Echinochloa is a grass genus, some of whose members are millets grown as cereal or fodder crops. The most notable of these are Japanese Millet (E. esculenta) in East Asia, Indian barnyard Millet (E. frumentacea) in South Asia and Burgu Millet (E. stagnina) in West Africa. Collectively the members of this genus are called barnyard grasses (though this may also refer to E. crus-galli specifically), barnyard millets or billion-dollar grasses.

When not grown on purpose, these grasses may become a very large nuisance to farmers. In particular Common Barnyard Grass (E. crus-galli) is notorious in this regard; it is not easily suppressed by living mulch such as Velvet Bean (Mucuna pruriens vat. utilis). Early Barnyard Grass (E. oryzoides) is a well-known example of Vavilovian mimicry: the plants have evolved to resemble rice (Oryza), enabling them to escape weeding more easily .

* _Data for review_

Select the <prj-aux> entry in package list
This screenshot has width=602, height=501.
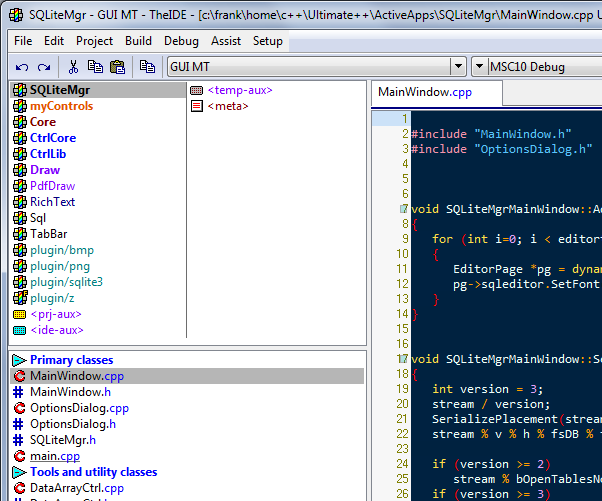pos(56,314)
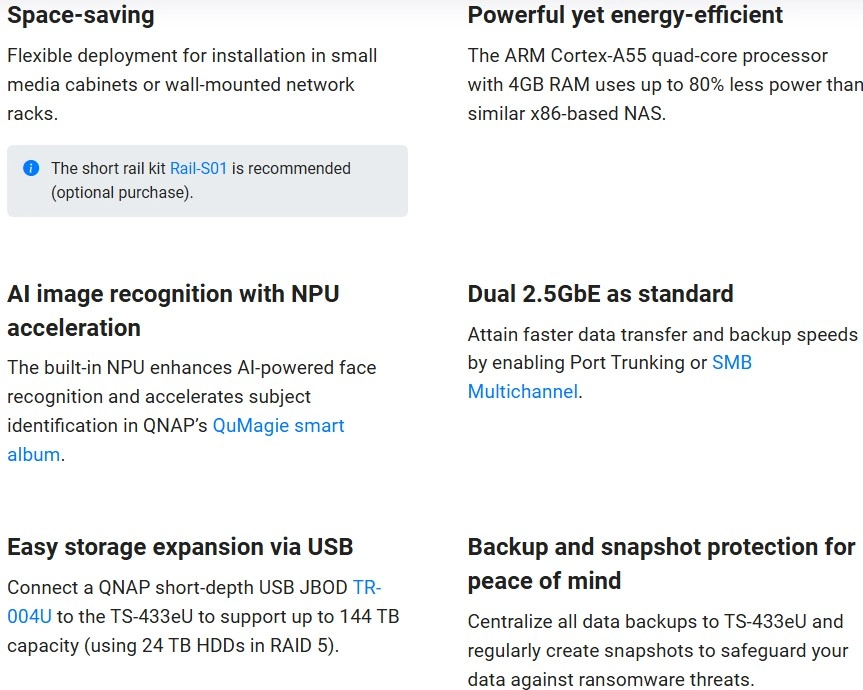Click the Port Trunking data transfer paragraph
Image resolution: width=863 pixels, height=690 pixels.
663,363
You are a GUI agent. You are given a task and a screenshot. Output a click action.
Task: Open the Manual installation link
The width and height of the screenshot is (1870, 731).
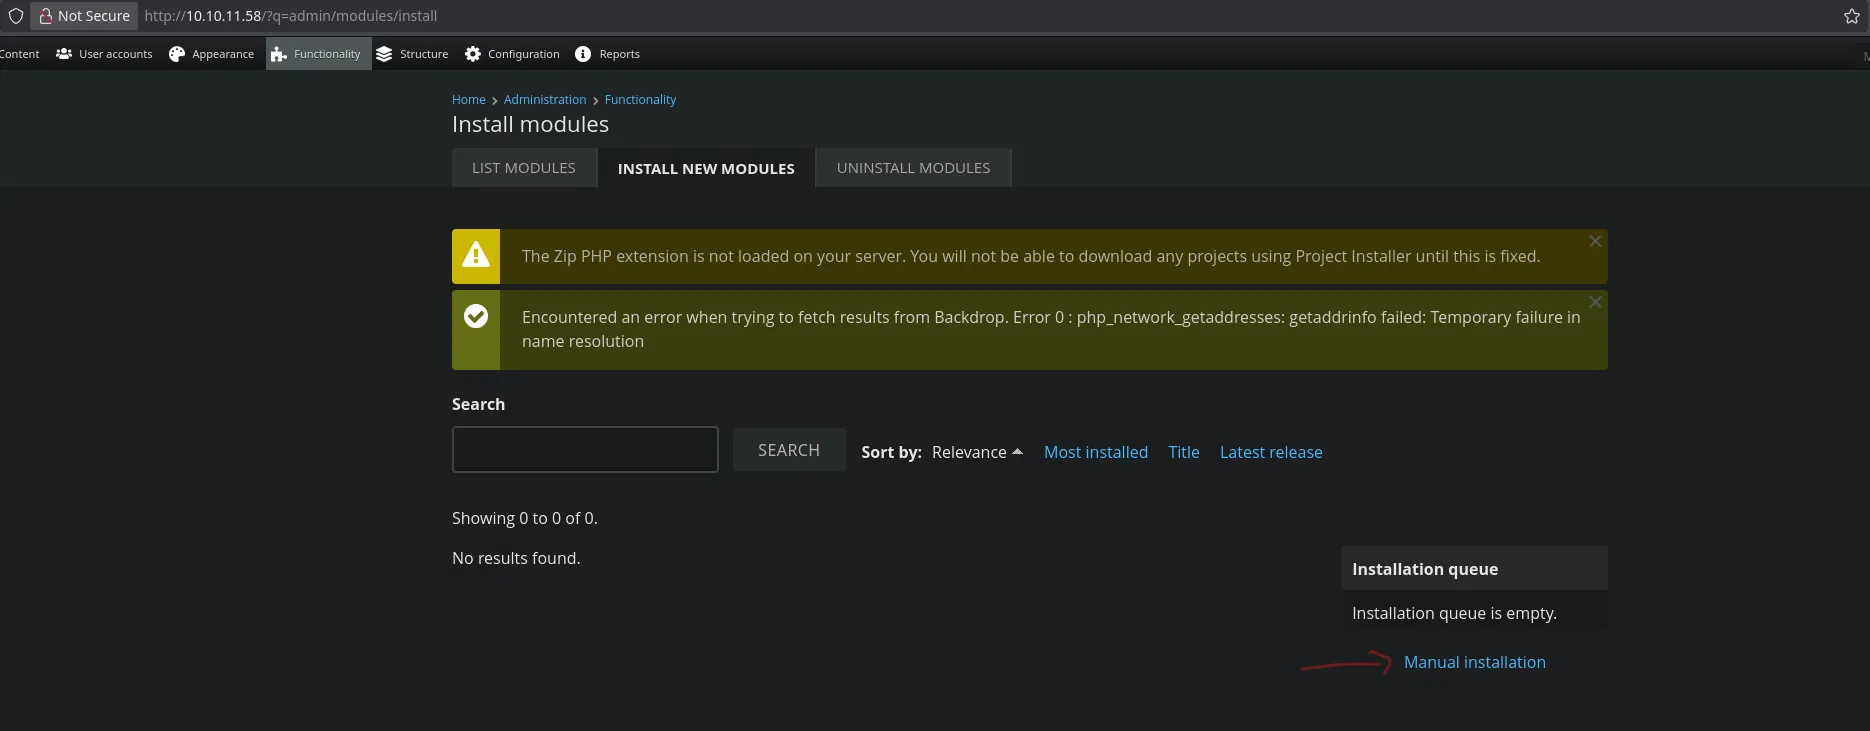[1474, 662]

* _Exercises_
1: Decide whether each statement agrees with the text on Echinochloa, answering yes or no and quoting the deciding words: (a) Burgu Millet is grown in West Africa. (b) Common Barnyard Grass is easily suppressed by living mulch. (c) Early Barnyard Grass has evolved to resemble rice.
2: Please condense the paragraph of the Echinochloa text beginning "When not grown on purpose" into a short list that keeps its main facts.
3: Write the next part of the text on Echinochloa, starting after its final sentence.
The rows are separate material and have no connection to the text on Echinochloa.

* _Answers by task_
1:
(a) Yes: "Burgu Millet (E. stagnina) in West Africa"
(b) No: "it is not easily suppressed by living mulch"
(c) Yes: "the plants have evolved to resemble rice (Oryza)"

2:
- When not deliberately grown, these grasses can be a major nuisance to farmers.
- Common Barnyard Grass (E. crus-galli) is especially notorious and is not easily suppressed by living mulch such as Velvet Bean.
- Early Barnyard Grass (E. oryzoides) shows Vavilovian mimicry: it has evolved to resemble rice, so it escapes weeding more easily.

3:
Among the plant pathogens that affect this genus are the sac fungus Cochliobolus sativus – which has been noted on Common Barnyard Grass – and rice hoja blanca virus. Both affect many other grass species, in particular most important cereals, and Echinochloa weeds may serve as a reservoir. The fungi Drechslera monoceras and Exserohilum monoceras have been evaluated with some success as potential biocontrol agents of Common Barnyard Grass in rice fields; more research is necessary however because they too may not be host specific enough to be of practical use.